Spiele 2032

NRW macht Druck: „Bis Tokio“ Klarheit über Olympia-Bewerbung

Wollen Olympia 2032 nach NRW holen: Sportmanager Michael Mronz (l) und Ministerpräsident Armin Laschet. Foto: Fabian Sommer/dpa FOTO: Fabian Sommer

Berlin. „Bis Tokio“ will Armin Laschet Klarheit haben. „Bis Tokio“ ist für Nordrhein-Westfalens Ministerpräsident keine Orts-, sondern eine Zeitangabe.

Wenn in rund neun Monaten in der japanischen Hauptstadt die Olympischen Spiele beginnen, möchte der CDU-Politiker die Garantie haben, dass sich Deutschland hinter der Rhein-Ruhr-Bewerbung für 2032 versammelt. „Wir wollen etwas Großes in Nordrhein-Westfalen erreichen“, betont er.

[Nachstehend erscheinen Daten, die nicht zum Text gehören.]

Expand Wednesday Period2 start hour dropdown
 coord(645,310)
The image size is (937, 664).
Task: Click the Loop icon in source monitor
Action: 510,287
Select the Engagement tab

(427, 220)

Dafür setzt er den Bund, der finanzielle Garantien geben muss, und den Deutschen Olympischen Sportbund als Träger einer Bewerbung um das NRW-Konzept mit 14 Ausrichterstädten zwischen dem Pferdesport-Zentrum Aachen und der Fußball-Hochburg Dortmund unter Zeitdruck. Dabei ist noch nicht einmal klar, wann das Internationale Olympische Komitee die auf Paris 2024 und Los Angeles 2028 folgenden Spiele vergibt.

Veronika Rücker, die Vorstandsvorsitzende des DOSB, meint, dass die Entscheidung deutlich vor der bis zum vergangenen Sommer noch geltenden und von einem flexibleren Vergaberhythmus abgelösten Sieben-Jahres-Frist fällt. „Jetzt ist alles neu. Ich gehe davon aus, dass der Termin nach vorn rücken wird“, sagte sie. Womöglich ins Jahr 2023.